Below are some entries. Count how many of their lines include "group", then give that number only.

THE RECORDS:
Segment Open

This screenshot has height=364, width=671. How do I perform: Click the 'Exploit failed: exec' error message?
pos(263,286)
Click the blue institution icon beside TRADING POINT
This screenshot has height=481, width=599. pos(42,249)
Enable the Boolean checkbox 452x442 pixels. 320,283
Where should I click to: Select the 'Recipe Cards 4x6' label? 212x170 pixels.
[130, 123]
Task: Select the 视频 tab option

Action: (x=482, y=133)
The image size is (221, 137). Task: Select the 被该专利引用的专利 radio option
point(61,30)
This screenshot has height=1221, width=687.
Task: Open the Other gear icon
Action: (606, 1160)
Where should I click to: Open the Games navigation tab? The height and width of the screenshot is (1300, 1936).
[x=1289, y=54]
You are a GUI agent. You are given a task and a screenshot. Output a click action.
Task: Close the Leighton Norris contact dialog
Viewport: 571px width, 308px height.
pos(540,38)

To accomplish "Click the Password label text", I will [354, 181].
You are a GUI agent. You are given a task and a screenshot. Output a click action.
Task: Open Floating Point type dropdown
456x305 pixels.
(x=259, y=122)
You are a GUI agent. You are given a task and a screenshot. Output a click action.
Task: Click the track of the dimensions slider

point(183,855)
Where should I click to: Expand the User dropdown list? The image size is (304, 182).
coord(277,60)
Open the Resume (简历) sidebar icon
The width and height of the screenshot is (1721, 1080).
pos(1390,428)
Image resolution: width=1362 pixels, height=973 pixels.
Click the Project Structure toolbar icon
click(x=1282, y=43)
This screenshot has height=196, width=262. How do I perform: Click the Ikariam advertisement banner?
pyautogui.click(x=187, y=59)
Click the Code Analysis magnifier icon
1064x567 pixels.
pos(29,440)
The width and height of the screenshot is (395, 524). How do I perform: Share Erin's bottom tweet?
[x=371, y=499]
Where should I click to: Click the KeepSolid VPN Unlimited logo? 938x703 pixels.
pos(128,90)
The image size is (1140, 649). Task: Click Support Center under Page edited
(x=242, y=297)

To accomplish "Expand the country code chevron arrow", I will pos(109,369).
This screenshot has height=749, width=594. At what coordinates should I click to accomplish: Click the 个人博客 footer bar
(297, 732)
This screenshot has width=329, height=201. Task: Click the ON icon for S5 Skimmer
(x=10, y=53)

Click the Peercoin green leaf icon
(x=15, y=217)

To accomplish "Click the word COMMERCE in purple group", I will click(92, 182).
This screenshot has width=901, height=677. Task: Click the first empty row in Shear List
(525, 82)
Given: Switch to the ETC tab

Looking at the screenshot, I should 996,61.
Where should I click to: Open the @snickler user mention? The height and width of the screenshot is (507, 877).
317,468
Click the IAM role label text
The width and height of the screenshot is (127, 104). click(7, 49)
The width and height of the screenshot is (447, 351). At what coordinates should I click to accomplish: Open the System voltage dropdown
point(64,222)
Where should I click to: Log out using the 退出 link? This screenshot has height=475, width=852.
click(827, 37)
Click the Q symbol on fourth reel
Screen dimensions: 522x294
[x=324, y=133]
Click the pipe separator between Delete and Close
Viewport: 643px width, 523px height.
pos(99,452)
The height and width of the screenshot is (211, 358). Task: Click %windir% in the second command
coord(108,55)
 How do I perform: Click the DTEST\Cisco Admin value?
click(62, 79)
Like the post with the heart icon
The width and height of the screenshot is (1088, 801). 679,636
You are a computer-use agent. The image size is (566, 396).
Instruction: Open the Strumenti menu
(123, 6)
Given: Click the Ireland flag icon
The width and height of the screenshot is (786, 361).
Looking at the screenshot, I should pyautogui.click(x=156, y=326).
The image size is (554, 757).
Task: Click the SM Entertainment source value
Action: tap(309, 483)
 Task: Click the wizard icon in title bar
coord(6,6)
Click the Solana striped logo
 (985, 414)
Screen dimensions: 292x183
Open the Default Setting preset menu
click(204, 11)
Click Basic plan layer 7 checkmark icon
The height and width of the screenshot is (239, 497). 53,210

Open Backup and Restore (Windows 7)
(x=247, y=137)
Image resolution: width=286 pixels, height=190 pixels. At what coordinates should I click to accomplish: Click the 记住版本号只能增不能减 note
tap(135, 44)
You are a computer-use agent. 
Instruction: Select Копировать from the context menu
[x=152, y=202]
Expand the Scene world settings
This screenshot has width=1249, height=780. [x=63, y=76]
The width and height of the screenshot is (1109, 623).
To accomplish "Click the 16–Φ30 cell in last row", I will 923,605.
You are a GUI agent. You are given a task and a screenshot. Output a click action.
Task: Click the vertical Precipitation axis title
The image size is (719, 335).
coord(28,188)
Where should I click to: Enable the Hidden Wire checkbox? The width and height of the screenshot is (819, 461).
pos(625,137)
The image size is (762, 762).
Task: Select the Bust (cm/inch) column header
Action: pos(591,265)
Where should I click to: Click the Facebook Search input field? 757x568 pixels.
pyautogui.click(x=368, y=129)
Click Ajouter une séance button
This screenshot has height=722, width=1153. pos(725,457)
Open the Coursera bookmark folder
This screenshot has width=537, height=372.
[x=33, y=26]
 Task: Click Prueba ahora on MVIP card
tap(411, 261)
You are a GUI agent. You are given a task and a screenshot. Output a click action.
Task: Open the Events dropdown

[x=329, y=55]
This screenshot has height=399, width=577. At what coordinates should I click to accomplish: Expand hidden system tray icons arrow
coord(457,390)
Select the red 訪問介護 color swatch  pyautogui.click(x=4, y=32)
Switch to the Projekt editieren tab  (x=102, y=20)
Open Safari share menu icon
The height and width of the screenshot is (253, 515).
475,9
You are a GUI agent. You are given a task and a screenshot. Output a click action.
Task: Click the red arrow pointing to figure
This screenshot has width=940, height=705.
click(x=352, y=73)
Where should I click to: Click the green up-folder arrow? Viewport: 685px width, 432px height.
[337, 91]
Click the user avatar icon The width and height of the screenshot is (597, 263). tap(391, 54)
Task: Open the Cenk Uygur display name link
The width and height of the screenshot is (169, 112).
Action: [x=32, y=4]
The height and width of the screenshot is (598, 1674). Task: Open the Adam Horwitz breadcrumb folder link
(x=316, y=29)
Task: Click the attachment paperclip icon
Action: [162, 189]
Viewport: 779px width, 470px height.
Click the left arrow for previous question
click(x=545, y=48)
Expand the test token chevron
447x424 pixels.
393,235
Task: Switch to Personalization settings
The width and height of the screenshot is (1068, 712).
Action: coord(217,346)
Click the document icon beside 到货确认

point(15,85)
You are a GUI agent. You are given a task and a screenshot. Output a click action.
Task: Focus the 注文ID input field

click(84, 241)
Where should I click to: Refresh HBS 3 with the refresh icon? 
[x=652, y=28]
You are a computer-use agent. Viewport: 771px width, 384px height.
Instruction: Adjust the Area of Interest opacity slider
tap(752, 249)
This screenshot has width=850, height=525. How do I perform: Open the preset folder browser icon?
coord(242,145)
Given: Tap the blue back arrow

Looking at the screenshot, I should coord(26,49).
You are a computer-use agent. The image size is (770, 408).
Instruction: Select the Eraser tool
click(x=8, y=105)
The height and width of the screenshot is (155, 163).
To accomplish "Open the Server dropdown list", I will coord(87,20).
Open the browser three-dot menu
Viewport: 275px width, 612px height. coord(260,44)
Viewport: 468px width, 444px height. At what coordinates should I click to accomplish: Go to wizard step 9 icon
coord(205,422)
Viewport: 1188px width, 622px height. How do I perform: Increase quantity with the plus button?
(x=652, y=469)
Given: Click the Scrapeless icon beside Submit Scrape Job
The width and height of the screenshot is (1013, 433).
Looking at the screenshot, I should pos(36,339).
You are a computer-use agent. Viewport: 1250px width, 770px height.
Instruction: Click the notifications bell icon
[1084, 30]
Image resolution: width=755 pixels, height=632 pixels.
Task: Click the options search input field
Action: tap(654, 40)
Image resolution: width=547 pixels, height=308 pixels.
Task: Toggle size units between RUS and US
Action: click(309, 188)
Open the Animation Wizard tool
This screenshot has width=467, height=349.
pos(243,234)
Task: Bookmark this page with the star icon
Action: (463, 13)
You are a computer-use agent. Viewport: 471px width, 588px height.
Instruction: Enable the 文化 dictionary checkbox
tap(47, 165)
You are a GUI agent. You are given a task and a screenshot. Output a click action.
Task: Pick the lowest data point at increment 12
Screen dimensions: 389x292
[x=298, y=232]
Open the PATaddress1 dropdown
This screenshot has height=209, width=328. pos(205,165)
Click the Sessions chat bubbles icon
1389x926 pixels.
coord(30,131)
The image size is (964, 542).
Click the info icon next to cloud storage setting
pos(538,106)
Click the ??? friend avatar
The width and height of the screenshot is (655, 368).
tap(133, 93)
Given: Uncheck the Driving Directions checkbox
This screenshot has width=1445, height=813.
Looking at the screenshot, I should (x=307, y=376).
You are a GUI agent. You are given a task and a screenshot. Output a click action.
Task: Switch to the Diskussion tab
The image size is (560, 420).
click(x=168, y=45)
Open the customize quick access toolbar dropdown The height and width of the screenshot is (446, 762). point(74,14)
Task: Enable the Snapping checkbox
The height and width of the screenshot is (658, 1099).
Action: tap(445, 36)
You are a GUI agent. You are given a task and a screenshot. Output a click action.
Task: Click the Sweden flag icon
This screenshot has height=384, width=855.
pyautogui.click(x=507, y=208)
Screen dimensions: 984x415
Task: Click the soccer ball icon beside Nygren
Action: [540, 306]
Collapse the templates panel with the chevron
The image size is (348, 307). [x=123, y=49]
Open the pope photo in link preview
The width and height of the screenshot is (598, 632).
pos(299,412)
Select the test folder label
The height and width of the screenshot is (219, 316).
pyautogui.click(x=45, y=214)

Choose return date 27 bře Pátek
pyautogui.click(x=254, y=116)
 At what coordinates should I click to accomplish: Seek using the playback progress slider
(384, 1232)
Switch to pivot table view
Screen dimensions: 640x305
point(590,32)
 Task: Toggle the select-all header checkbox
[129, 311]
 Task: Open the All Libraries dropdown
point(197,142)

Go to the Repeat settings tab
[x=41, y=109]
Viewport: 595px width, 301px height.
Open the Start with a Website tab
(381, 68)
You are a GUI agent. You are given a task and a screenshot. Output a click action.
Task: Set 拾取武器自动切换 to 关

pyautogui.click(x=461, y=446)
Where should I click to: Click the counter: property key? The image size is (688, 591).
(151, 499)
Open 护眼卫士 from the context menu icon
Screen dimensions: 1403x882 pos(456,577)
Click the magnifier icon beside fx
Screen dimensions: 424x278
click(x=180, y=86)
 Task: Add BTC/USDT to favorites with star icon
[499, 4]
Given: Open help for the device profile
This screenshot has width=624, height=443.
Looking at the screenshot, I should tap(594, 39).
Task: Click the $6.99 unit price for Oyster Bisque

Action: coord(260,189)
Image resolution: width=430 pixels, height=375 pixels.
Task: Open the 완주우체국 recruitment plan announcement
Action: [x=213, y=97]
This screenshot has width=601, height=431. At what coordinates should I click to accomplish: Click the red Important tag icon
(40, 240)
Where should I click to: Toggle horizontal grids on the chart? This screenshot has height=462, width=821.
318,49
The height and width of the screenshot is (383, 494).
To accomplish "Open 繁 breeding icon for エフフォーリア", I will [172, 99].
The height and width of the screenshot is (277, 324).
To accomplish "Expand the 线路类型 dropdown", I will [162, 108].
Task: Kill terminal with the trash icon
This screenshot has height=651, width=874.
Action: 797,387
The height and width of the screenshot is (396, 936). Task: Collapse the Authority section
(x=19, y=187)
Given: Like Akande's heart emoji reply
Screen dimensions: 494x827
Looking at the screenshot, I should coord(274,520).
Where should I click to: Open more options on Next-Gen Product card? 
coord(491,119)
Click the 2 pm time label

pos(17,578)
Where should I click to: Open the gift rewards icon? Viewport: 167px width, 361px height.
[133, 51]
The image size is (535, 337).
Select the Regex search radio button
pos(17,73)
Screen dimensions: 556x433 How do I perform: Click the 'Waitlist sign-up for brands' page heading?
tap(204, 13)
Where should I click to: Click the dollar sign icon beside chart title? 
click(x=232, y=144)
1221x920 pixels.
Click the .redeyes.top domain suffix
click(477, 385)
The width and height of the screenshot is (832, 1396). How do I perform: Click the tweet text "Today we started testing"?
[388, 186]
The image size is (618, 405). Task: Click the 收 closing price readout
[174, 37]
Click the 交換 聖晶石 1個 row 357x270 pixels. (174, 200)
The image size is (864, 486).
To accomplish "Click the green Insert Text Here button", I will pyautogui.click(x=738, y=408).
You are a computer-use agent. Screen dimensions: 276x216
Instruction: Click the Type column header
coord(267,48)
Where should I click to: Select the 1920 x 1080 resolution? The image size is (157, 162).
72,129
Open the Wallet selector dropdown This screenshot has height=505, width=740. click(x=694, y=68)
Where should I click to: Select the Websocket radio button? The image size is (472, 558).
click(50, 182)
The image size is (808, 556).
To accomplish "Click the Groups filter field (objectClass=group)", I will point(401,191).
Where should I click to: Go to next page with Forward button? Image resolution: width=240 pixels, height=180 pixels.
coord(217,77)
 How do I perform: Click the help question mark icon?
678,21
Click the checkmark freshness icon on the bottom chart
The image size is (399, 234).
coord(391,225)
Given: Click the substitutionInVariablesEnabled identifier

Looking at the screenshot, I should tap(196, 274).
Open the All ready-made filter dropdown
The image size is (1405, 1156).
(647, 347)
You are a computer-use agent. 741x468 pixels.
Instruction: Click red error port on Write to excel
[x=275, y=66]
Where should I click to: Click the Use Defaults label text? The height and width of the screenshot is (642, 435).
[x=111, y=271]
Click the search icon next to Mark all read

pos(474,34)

Segment Closed

WRITTEN SOLUTION: 2